Activity – Pictures aside, copy exactly each line from the one that holds "Woke Christian Leader Ed Stetzer is Fake News - Capstone" through the last line of the records below.

Screenshot grounding data
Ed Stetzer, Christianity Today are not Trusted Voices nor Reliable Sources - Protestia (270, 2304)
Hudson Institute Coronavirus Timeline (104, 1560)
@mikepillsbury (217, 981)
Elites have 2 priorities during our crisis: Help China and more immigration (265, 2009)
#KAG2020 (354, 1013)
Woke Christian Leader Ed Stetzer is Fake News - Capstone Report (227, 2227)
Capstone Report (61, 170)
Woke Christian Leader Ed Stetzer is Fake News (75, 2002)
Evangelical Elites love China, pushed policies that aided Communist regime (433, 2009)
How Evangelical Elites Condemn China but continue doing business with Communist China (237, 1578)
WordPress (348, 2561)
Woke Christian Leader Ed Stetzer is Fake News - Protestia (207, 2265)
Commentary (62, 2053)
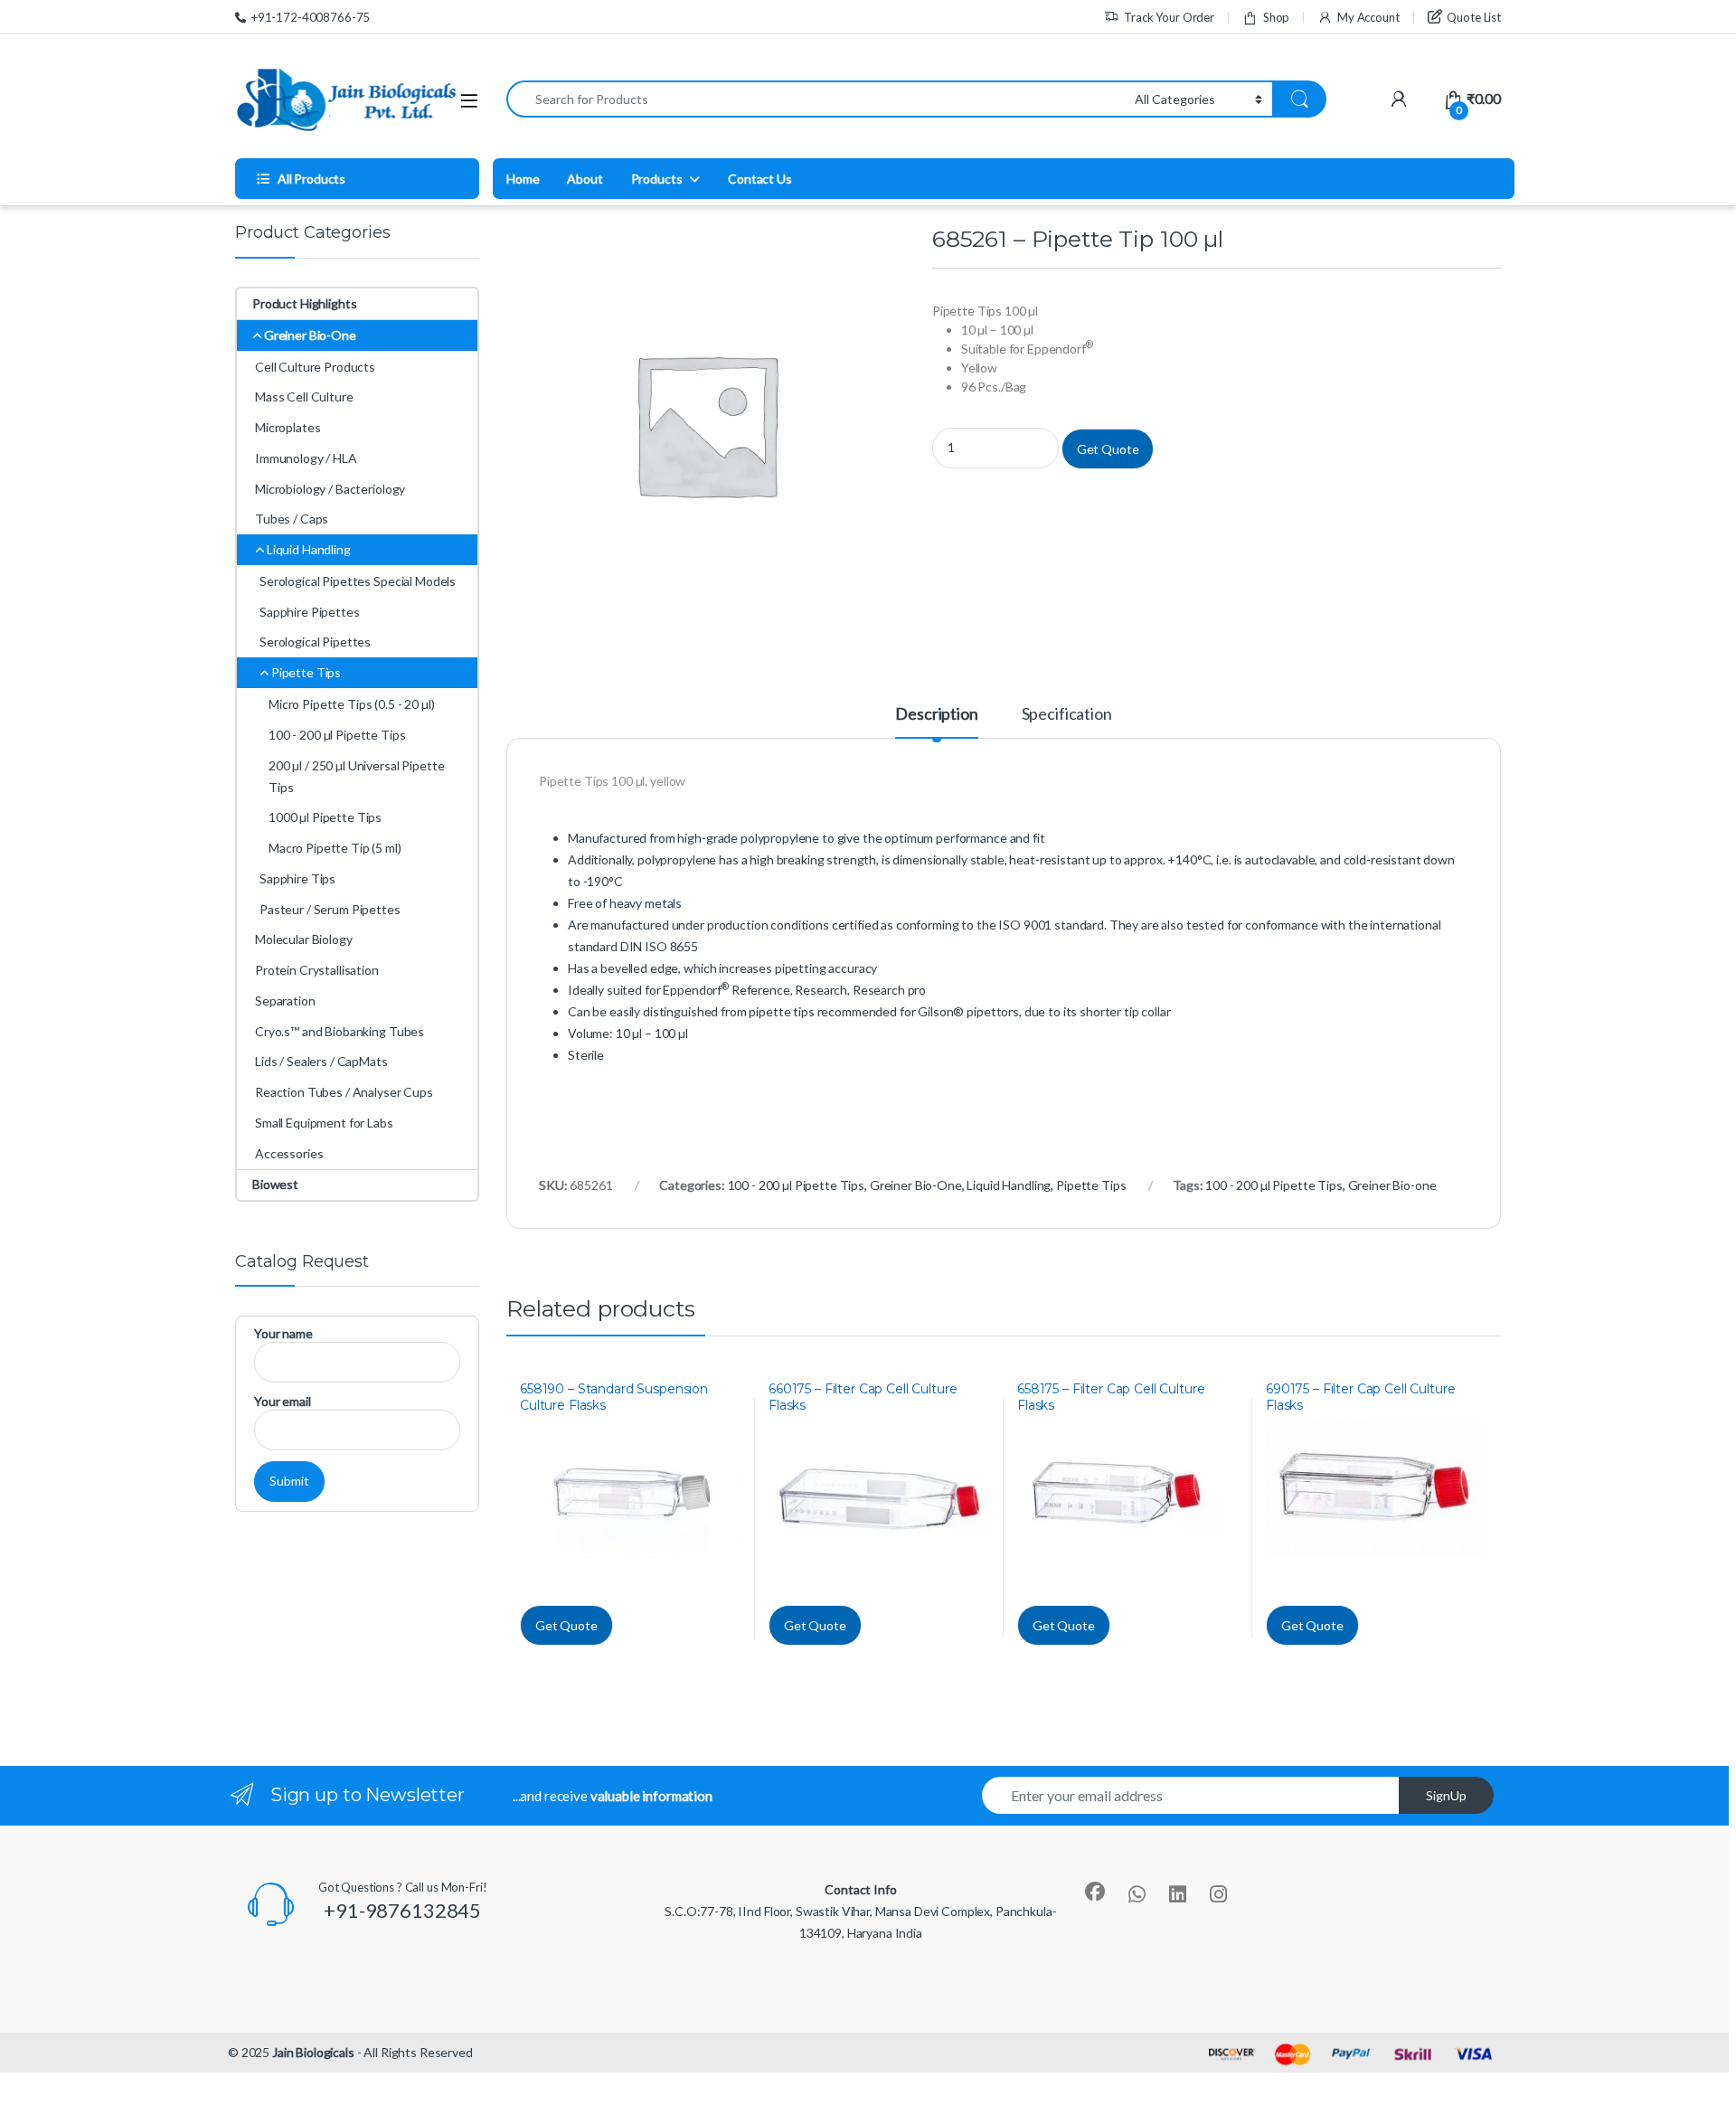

Your response –
Woke Christian Leader Ed Stetzer is Fake News - Capstone Report (227, 2227)
Capstone Report (61, 170)
Woke Christian Leader Ed Stetzer is Fake News (75, 2002)
Evangelical Elites love China, pushed policies that aided Communist regime (433, 2009)
How Evangelical Elites Condemn China but continue doing business with Communist China (237, 1578)
WordPress (348, 2561)
Woke Christian Leader Ed Stetzer is Fake News - Protestia (207, 2265)
Commentary (62, 2053)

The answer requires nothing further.